Document section
Daniel Weiss, president New York’s Metropolitan Museum of Art since 2015 and its CEO since 2017, will leave the institution in June 2023. Weiss, whose tenure encompassed the global Covid-19 crisis, the resurgence of the Black Lives Matter movement, and the financial restructuring of the museum, was known for his levelheaded handling of fiscal and managerial matters. Under Weiss’s leadership, the museum managed to survive financially despite being forced by the pandemic to shutter and lay off staff; the institution additionally stepped up its commitment to staff diversity and committed increased funding toward the purchase by works of artists of color.
“Dan Weiss has transformed The Met,” said Candace Beinecke and Tony James, cochairs of the museum’s board of trustees, in a statement. “His vision, commitment to mission, and ability to inspire tae large and diverse team of Met colleagues are exemplary, and the results speak loudly for themselves.”
Weiss, a noted art historian and former president of Haverford College, during his stint at the museum balanced its $310 million budget, raising $1.5 billion from private donors and sparking outrage in some quarters by ending the museum’s long-running pay-as-you-wish policy for out-of-state visitors, responding to a decade of declining gate revenue. He shepherded the transfer of the Met Breuer, the Brutalist structure that for decades housed the Whitney Museum of American Art, to the Frick Collection. Weiss additionally initiated three transformative architectural projects: these comprise the $70 million renovation of the Michael C. Rockefeller Wing, home to the museum’s collection of sub-Saharan African, Oceanic and ancient American artworks; the $40 million restoration of the Ancient Near Eastern and Cypriot galleries; and the $500 million remodeling of the Modern Wing, which is partly funded by a $125 million gift from Met trustees Oscar Tang and Agnes Hsu-Tang. Weiss was instrumental in assuring a smooth transition of leadership between Met director Thomas Campbell, who resigned in 2017 amid financial turbulence at the museum, and Max Hollein, who assumed the role in 2018.
Weiss’s is the third in a string of high-profile departures at the Met in recent months, which will see Sheena Wagstaff, since 2012 the chair of its department of modern and contemporary art, leave this summer. Randall Griffey, a curator under Wagstaff since 2013, a month ago announced that he would be leaving the institution to serve as head curator of the Smithsonian American Art Museum in Washington, DC.
“Dan has led the Museum through unprecedented times,” said Hollein. “He has been an extraordinary partner, whose wisdom and judgment have set an example for us all. I look forward to working with Dan on the many exciting initiatives we have planned for the coming year.”

Excerpted data
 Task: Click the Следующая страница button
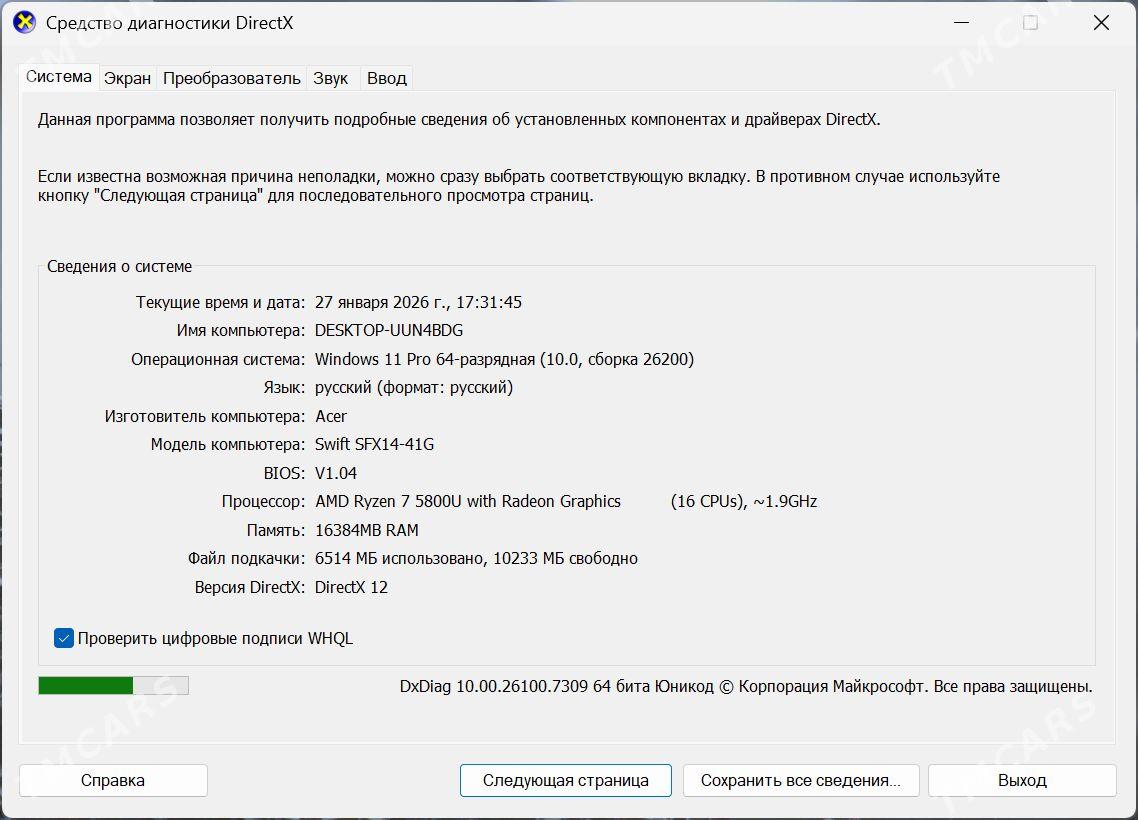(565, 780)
---
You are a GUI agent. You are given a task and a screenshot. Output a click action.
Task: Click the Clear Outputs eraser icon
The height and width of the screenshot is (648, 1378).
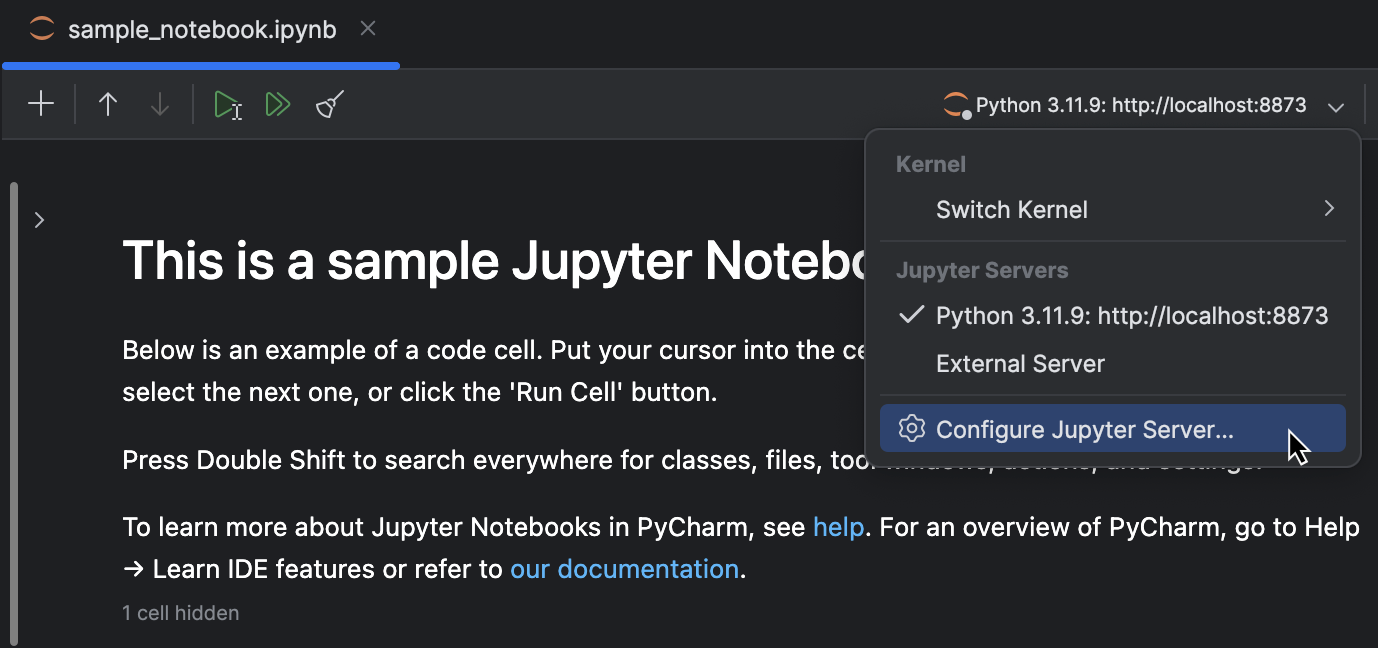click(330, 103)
---
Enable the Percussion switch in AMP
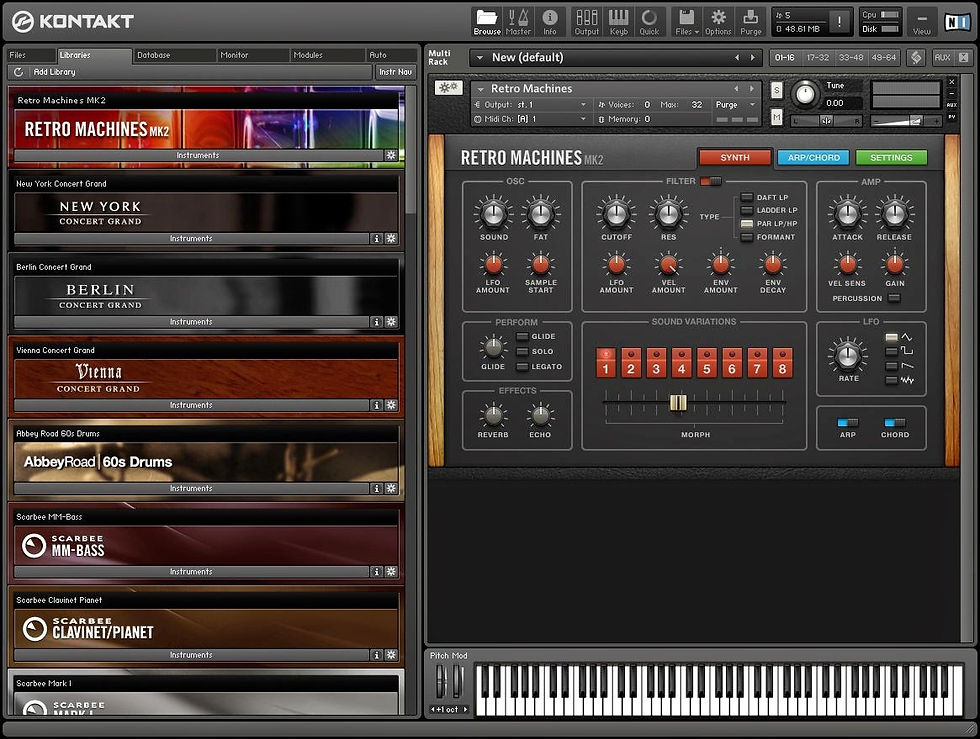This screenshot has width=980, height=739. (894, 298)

Work task 1
For the article about Daniel Weiss, say whether each statement agrees with it: (a) Weiss has been the Met's CEO since 2015; (b) Weiss oversaw the transfer of the Met Breuer to the Frick Collection; (c) Max Hollein took on his role in 2017. Answer yes or no for each, and quote the words that decide it.
Work task 2
List every dollar amount that appears in the article about Daniel Weiss.
The rows have no connection to the article about Daniel Weiss.

Written response 1
(a) No: "its CEO since 2017"
(b) Yes: "He shepherded the transfer of the Met Breuer, the Brutalist structure that for decades housed the Whitney Museum of American Art, to the Frick Collection."
(c) No: "Max Hollein, who assumed the role in 2018"

Written response 2
$310 million
$1.5 billion
$70 million
$40 million
$500 million
$125 million